• SUPPLIED DATA:
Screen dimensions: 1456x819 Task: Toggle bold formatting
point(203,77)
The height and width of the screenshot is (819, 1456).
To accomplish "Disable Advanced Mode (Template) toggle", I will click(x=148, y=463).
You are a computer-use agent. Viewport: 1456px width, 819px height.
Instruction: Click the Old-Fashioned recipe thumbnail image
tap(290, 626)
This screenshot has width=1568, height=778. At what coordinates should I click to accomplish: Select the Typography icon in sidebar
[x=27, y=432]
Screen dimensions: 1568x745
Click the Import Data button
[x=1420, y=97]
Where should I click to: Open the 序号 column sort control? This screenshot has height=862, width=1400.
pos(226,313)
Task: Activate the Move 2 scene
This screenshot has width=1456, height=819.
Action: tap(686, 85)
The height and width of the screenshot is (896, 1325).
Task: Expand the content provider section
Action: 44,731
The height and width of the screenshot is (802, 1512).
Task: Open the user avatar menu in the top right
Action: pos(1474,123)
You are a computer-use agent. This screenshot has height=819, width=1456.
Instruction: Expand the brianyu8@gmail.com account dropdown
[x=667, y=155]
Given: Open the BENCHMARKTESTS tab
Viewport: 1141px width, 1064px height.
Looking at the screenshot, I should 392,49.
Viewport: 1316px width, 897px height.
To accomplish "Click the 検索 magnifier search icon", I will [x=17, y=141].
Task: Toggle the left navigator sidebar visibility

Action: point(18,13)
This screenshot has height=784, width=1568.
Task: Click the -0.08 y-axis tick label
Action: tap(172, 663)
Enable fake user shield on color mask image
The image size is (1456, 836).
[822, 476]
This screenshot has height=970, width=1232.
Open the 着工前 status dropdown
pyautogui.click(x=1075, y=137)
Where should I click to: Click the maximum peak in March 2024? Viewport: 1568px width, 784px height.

• WHAT THE TASK ASKS:
Look through the material above and print exactly the lines from the one containing "Click the Import Data button" to the one containing "You are a computer-use agent. This", both included, and nothing more.

• WORKED SOLUTION:
Click the Import Data button
[x=1420, y=97]
Where should I click to: Open the 序号 column sort control? This screenshot has height=862, width=1400.
pos(226,313)
Task: Activate the Move 2 scene
This screenshot has width=1456, height=819.
Action: tap(686, 85)
The height and width of the screenshot is (896, 1325).
Task: Expand the content provider section
Action: 44,731
The height and width of the screenshot is (802, 1512).
Task: Open the user avatar menu in the top right
Action: pos(1474,123)
You are a computer-use agent. This screenshot has height=819, width=1456.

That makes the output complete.